Pergunta: O senhor acha que o presidente Severino deveria se afastar temporariamente até que as investigações desse caso sejam concluídas?

Ministro Edson Vidigal – Não. Porque qualquer irresponsável que amanhã venha a abrir a boca para levantar uma suspeita contra quem quer que seja e esse quem quer que seja tenha de ser afastado, nós vamos para uma bagunça generalizada no País. É importante, sim, que se apure de pronto. E, até aqui, penso que as coisas estão sendo conduzidas normalmente. Ele fez o que qualquer um faria. Pediu o inquérito na Polícia Federal, rebateu e agora vão ser feitas as averiguações. Uma vez se constatado, sim. Agora, nós não podemos ficar à mercê. Quer dizer, um sujeito está devendo lá. Por que ele não falou isso antes? Disse que era do tempo em que o Severino era o primeiro-secretário. Porque ele não falou logo quando o Severino se candidatou a presidente? Então, há umas coisas com que a gente tem de ter cuidado. Já pensou amanhã alguém diz que o seu editor está recebendo grana para não divulgar a matéria. Aí, o dono do jornal tem que afastá-lo de pronto? Não. Tem de apurar. Não podemos ficar à mercê desse "denuncismo" irresponsável.
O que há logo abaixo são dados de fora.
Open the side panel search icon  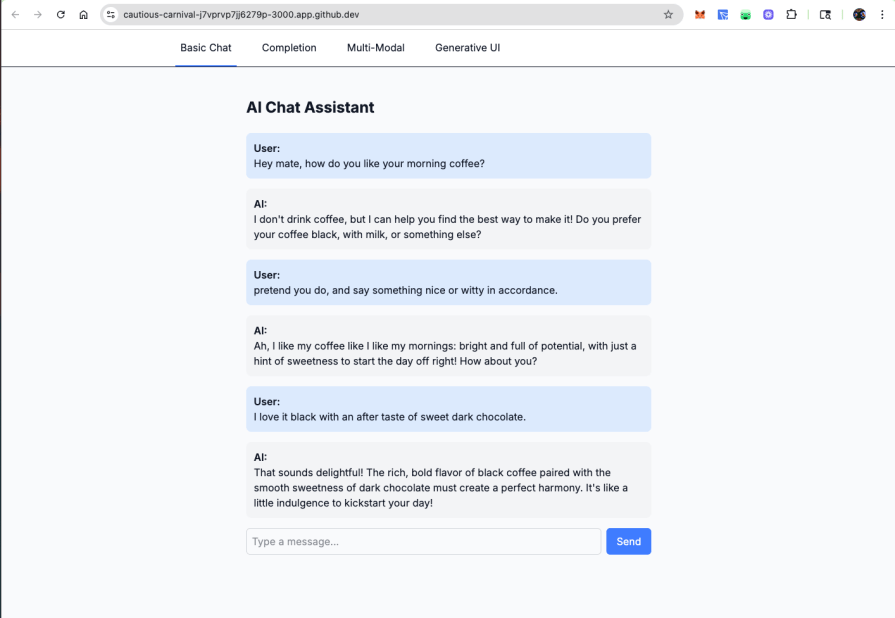coord(824,15)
Pergunta: É. Até porque o interesse poderia ser do vice-presidente, que é do PFL. Daí, poderia querer pedir o impeachment do presidente. No caso do impeachment, qual a sua avaliação?

Ministro Edson Vidigal – Isso tudo é especulação. Eu queria pedir permissão para entrar porque senão o seminário não vai começar. Eu vou falar mais aqui do que lá.

Entrevista após discurso de abertura do seminário


Pergunta: Presidente, vamos comentar um pouco o discurso do senhor. O senhor foi um pouco crítico com relação às CPIs, com relação à atuação dos parlamentares...

Ministro Edson Vidigal - É que a impunidade decorre também da falta de objetividade na apuração. Então não se deve nunca se desviar do foco, daquilo que se está apurando. E é evidente que nós vamos encontrar mais eficácia nos profissionais do ramo, que são os policiais. Não podemos esperar nunca encontrar eficácia, respostas prontas do ponto de vista da instrução processual da forma como as CPIs estão atuando no Brasil. Até no cinema a gente vê que é diferente. E é preciso ter mais objetividade. Até porque elas foram instituídas ainda no Direito inglês, em épocas muito remotas, como garantia do direito das minorias da investigação sobre denúncias no setor público e dentro daquilo que o Poder Legislativo tem como função principal hoje, que é a fiscalização, a elaboração orçamentária e a fiscalização do cumprimento do orçamento. Temos visto que as CPIs terminam e aquela papelada toda é mandada para o Ministério Público, que vai ter de se virar junto com a Polícia Federal. Depois daquilo tudo é que se vai concluir se há ou não provas suficientes para se instaurar ação penal. Isso nós estamos falando de experiência própria, de papéis que foram remetidos com conclusões por comissões parlamentares de inquérito em que houve casos de acusados que ficaram dois, três, quatro anos sem que o Ministério Público pudesse formular a acusação.

Pergunta: o senhor acha que as CPIs não são os locais adequados para se investigar todas essas denúncias?

Ministro Edson Vidigal – Não. Não. Não. O que eu acho é que elas estão treinando. E é bom treinar. Mas é que não podemos confiar totalmente apenas na apuração. É preciso que tenhamos o Estado mais aparelhado. Senão, nós vamos contribuir para a impunidade pela morosidade. Porque nós temos o inquérito parlamentar ,que, por sua vez, resulta no inquérito policial, que, por sua vez, vai resultar numa denúncia do Ministério Público, a qual por sua vez pode resultar ou não numa instrução criminal, que é um outro inquérito. E aí quando é que nós vamos chegar ao final? Quando chegarmos ao final, às vezes, aquela pena eventualmente está prescrita para o caso, o fato já passou e aí a impunidade se realiza. Eu apenas estou comentando o fato de que precisamos trabalhar com mais objetividade. Pedi isso, né. Os partidos devem ter mais cuidado na indicação dos representantes. Procurar pessoas que tenham mais experiência com a operação do Direito.